4.3 Git History Cross-Reference¶

# scripts/dead_function_last_touched.py
"""
For each dead function identified by vulture, report the last git commit
that modified its defining line. Helps prioritize deletion: functions not
touched in 12+ months with no recent rationale are safe removal candidates.
Requires: git in PATH, vulture JSON report from audit_dead_code.py
Usage: python scripts/dead_function_last_touched.py reports/dead_functions.json
"""
import json
import subprocess
import sys
from pathlib import Path
from datetime import datetime


def git_blame_line(filepath: str, lineno: int) -> dict:
    result = subprocess.run(
        ["git", "log", "-1", "--pretty=format:%H|%an|%ai|%s",
         "-L", f"{lineno},{lineno}:{filepath}"],
        capture_output=True, text=True,
        cwd=Path(filepath).parent,
    )
    output = result.stdout.strip()
    if not output:
        return {"hash": "unknown", "author": "unknown", "date": "unknown", "subject": ""}
    parts = output.splitlines()[-1].split("|", 3)
    if len(parts) == 4:
        return {"hash": parts[0], "author": parts[1], "date": parts[2], "subject": parts[3]}
    return {"hash": "unknown", "author": "unknown", "date": "unknown", "subject": ""}


def age_in_days(date_str: str) -> int:
    try:
        dt = datetime.fromisoformat(date_str.strip())
        return (datetime.now(dt.tzinfo) - dt).days
    except (ValueError, TypeError):
        return -1


def main():
    if len(sys.argv) < 2:
        print("Usage: python dead_function_last_touched.py <dead_functions.json>")
        sys.exit(1)

    report_path = Path(sys.argv[1])
    data = json.loads(report_path.read_text())
    findings = data.get("findings", [])

    print(f"{'File:Line':<45} {'Function':<35} {'Age (days)':<12} {'Author'}")
    print("-" * 110)

    for item in findings:
        blame = git_blame_line(item["file"], item["line"])
        age = age_in_days(blame["date"])
        func_name = item["message"].split("'")[1] if "'" in item["message"] else item["message"]
        location = f"{item['file']}:{item['line']}"
        print(f"{location:<45} {func_name:<35} {age:<12} {blame['author']}")

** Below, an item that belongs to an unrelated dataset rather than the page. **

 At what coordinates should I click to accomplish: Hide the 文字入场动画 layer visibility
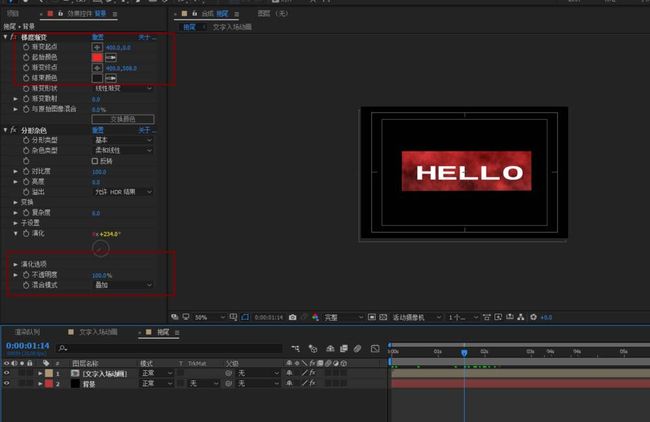coord(6,373)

if __name__ == "__main__":
    main()

5. Fix¶

5.1 Safe Deletion Procedure¶

# scripts/safe_delete_function.py
"""
Helper to assist with safe removal of a dead function.
Steps: (1) confirm zero callers via AST search, (2) display the function
for review, (3) remove it from the source file, (4) run tests.
Usage: python scripts/safe_delete_function.py src/analytics/utils.py normalize_event_payload
"""
import ast
import sys
import textwrap
import subprocess
from pathlib import Path


def find_all_callers(project_root: Path, function_name: str) -> list[tuple[str, int]]:
    """Return (filepath, lineno) for every call to function_name in the project."""
    callers = []
    for py_file in project_root.rglob("*.py"):
        try:
            source = py_file.read_text(encoding="utf-8")
            tree = ast.parse(source, filename=str(py_file))
        except (SyntaxError, UnicodeDecodeError):
            continue
        for node in ast.walk(tree):
            if isinstance(node, ast.Call):
                if isinstance(node.func, ast.Name) and node.func.id == function_name:
                    callers.append((str(py_file), node.lineno))
                elif isinstance(node.func, ast.Attribute) and node.func.attr == function_name:
                    callers.append((str(py_file), node.lineno))
    return callers


def extract_function_source(filepath: Path, function_name: str) -> tuple[int, int, str]:
    """Return (start_line, end_line, source_text) of the function definition."""
    source = filepath.read_text(encoding="utf-8")
    tree = ast.parse(source)
    lines = source.splitlines(keepends=True)
    for node in ast.walk(tree):
        if isinstance(node, (ast.FunctionDef, ast.AsyncFunctionDef)):
            if node.name == function_name:
                start = node.lineno - 1
                end = node.end_lineno
                snippet = "".join(lines[start:end])
                return start, end, snippet
    raise ValueError(f"Function '{function_name}' not found in {filepath}")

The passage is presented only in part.